Pronomes? Escrevo brasileiro. Si uso ortografia portuguesa é porque, não
alterando o resultado, dá-me uma ortografia.
Escrever arte moderna não significa jamais para mim representar a vida atual no
que tem de exterior: automóveis, cinema, asfalto. Si estas palavras freqüentam-me
o livro é porque pense com elas escrever moderna, mas porque sendo meu livro
moderno, elas têm nele sua razão de ser.
Mas todo este prefácio, com todo a disparate das teorias que contém, não vale
coisíssima nenhuma.
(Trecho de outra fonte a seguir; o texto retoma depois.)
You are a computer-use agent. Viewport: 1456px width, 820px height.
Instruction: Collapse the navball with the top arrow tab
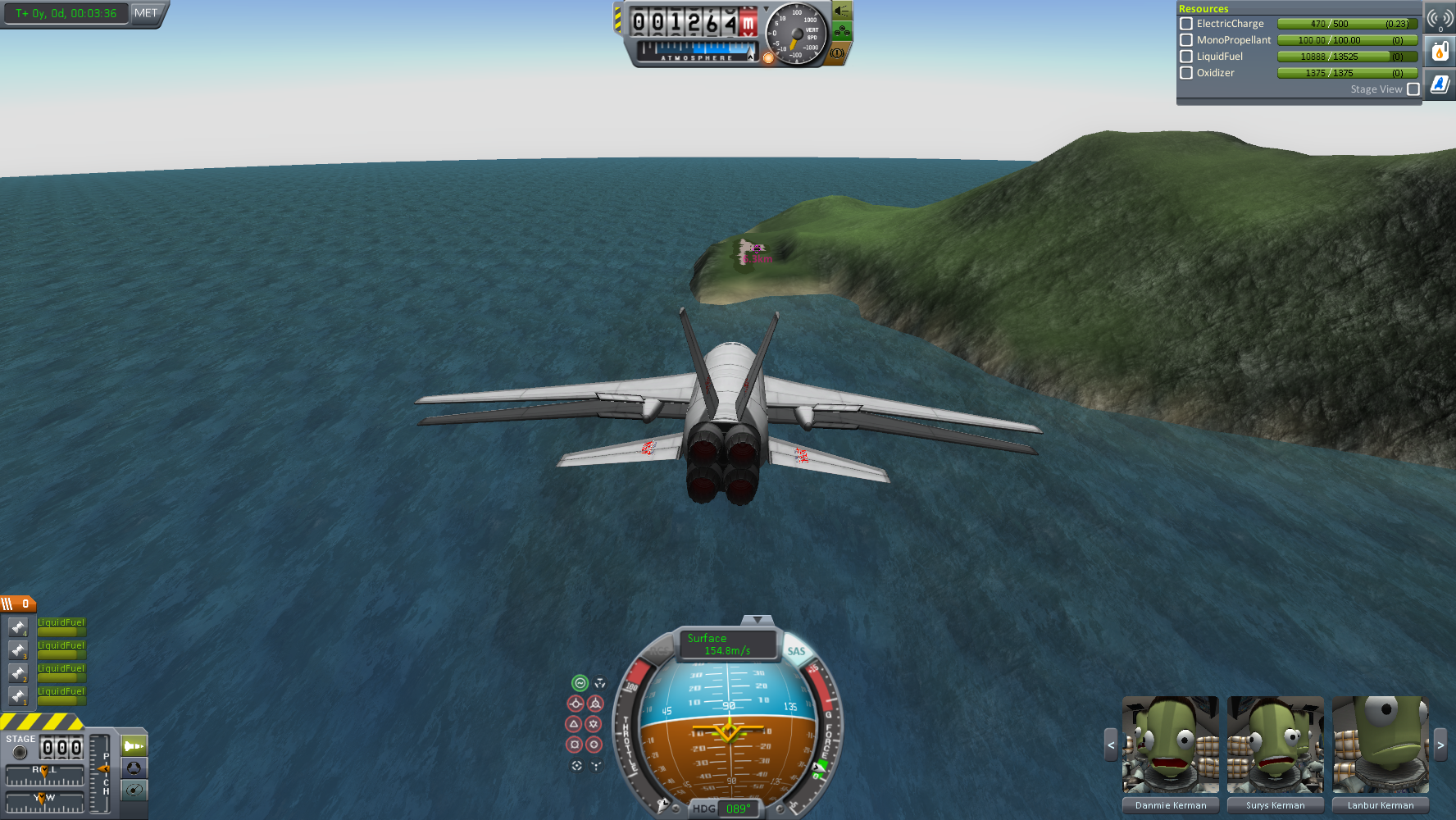click(757, 620)
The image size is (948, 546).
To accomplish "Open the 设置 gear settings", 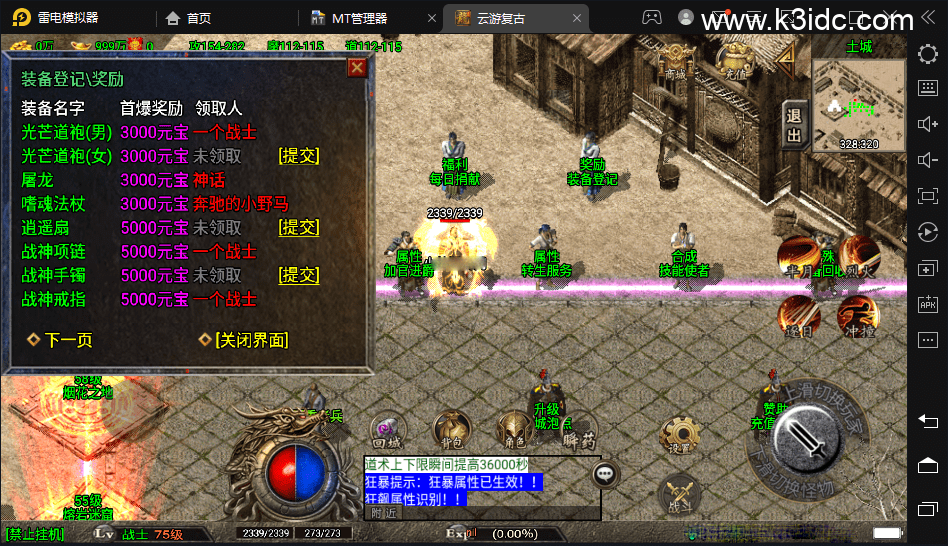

Quando escrevi "Paulicéia Desvairada" não pensei
em nada disto. Garanto porém que chorei, que cantei, que ri, que berrei... Eu
vivo!
Aliás versos não se escrevem para leitura de olhos mudos. Versos cantam-se,
urram-se, choram-se Quem não souber cantar não leia Paisagem nº 1. Quem não
souber urrar não leia Ode ao Burguês. Quem não souber rezar, não leia Religião.
Desprezar: A Escalada. Sofre: Colloque Sentimental. Perdoar: a cantiga do
berço, um dos solos de Minha Loucura, das Enfibraturas do Ipiranga. Não
continuo. Repugna-me dar a chave de meu livro. Quem for como eu tem essa
chave.
E está acabada a escola poética "Desvairismo".
Próximo livro fundarei outra.
E não quero discípulos. Em arte: escola=imbecilidade de muitos para vaidade dum
só.
Poderia ter citado Gorch Fock. Evitava o Prefácio Interessantíssimo. "Toda
canção de liberdade vem do cárcere".